MERIGNAC, France (Reuters) — This aircraft has a very special mission.
It allows its passengers to experience zero gravity – or weightlessness – the next best thing to being in the International Space Station.
Passengers of the Zero-G plane, an Airbus A310, can experience zero gravity for over 20 seconds at a time when the plane leaps through the sky.
Company Novespace runs the program with French space agency CNES, allowing researchers to study the impact of microgravity on the human body, plants and matter in the hope of one day make living on planet Mars possible.
Passengers experiencing zero gravity feel their organs lifting up.
Their whole body is in freefall, but so are the objects around them.
The flight, which takes off from Merignac in southwestern France, is open to everyone but carries a price tag of 6,000 euros ($7,000).
The money goes to the company and part of it helps fund scientific research.
Much like an elevator, a spacecraft in orbit keeps falling — but over the horizon — following the earth’s curvature.

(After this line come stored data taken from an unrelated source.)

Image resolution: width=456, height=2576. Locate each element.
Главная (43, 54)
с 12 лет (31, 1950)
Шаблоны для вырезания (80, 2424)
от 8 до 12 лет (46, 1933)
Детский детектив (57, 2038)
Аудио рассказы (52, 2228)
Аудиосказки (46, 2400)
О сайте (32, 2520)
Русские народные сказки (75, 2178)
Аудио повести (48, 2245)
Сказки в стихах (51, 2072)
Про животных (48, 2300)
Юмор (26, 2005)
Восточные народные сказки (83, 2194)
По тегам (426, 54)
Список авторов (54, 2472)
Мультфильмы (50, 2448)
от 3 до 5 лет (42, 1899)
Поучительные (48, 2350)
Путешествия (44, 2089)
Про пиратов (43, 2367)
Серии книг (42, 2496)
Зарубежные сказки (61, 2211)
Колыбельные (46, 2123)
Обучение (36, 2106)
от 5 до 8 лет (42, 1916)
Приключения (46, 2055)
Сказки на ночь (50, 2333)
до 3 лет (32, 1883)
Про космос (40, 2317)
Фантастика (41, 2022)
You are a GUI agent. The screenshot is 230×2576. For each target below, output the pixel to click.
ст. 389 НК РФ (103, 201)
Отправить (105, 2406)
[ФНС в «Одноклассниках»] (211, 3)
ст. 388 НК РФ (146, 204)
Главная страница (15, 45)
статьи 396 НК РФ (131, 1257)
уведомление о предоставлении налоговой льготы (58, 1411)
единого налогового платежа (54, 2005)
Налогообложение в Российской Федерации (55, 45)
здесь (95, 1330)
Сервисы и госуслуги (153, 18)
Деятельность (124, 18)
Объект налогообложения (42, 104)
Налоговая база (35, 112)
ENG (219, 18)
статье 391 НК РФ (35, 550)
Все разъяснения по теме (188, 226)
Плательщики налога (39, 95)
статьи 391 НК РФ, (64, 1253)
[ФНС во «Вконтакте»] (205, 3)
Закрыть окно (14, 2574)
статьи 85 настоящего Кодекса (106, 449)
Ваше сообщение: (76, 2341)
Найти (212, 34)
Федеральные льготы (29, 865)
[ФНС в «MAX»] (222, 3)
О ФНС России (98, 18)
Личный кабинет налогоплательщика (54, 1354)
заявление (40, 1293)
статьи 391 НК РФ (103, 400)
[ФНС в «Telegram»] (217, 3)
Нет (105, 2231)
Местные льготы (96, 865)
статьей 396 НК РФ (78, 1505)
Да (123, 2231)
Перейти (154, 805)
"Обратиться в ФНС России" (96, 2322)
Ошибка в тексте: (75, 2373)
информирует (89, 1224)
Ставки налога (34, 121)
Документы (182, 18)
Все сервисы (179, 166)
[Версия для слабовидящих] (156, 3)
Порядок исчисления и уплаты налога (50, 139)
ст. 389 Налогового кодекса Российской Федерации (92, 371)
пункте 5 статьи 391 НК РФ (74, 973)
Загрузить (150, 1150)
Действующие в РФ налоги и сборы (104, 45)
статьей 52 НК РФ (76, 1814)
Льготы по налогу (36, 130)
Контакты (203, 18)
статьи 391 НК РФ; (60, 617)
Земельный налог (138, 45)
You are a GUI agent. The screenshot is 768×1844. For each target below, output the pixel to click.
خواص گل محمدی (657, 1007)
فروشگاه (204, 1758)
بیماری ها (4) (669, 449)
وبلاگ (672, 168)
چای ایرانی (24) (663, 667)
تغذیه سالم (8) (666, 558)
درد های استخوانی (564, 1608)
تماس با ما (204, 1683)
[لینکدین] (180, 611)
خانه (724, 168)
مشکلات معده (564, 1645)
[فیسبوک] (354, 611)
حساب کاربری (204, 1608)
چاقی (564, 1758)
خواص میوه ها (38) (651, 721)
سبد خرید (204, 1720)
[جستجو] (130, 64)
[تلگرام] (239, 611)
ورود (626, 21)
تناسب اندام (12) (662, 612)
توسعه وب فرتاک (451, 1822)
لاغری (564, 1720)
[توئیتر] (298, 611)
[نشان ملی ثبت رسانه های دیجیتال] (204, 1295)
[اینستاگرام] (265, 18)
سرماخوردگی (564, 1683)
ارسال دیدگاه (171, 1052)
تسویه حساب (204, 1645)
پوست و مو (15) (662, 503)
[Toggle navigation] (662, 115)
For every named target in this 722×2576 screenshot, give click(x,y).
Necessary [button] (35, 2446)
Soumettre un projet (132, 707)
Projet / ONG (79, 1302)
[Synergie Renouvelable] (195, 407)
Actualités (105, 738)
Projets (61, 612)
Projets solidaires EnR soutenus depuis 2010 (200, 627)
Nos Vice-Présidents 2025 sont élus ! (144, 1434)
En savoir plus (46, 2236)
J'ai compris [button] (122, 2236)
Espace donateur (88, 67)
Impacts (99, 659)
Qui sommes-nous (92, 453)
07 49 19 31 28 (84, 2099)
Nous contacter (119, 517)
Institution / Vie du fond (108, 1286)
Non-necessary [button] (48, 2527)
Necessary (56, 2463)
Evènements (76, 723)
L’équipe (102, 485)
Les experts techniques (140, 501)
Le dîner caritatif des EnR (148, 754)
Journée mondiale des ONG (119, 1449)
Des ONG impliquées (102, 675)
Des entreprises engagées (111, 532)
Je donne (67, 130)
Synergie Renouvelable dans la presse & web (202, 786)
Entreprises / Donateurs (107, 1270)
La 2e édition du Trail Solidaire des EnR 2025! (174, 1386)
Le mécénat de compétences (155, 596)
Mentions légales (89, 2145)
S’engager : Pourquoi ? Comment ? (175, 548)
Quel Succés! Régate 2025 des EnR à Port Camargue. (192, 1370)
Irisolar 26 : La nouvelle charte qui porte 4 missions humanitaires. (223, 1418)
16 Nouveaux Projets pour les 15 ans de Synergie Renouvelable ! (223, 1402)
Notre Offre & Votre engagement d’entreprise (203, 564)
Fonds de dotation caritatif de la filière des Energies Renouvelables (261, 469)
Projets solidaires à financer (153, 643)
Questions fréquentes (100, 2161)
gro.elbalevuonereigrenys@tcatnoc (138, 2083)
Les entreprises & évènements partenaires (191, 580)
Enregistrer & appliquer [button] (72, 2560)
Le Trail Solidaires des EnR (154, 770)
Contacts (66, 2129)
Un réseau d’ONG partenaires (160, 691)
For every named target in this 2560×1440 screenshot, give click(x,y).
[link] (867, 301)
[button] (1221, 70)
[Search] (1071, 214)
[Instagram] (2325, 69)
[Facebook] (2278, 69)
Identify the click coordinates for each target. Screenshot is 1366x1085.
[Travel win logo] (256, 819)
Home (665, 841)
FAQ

The zero gravity flights take off and ascend at a sharp 50 degree angle, reach a certain altitude and then free fall over an arc in the earth’s curvature.
These types of flights are increasingly used for research and to prepare equipment for the International Space Station.
Novespace, which is a unit of the CNES space agency and the 17-nation European Space Agency, claims to be leading the field in scientific deployment with the converted Airbus A310 jetliner.
The flying laboratory means scientists can experience zero-gravity conditions without having to go into space.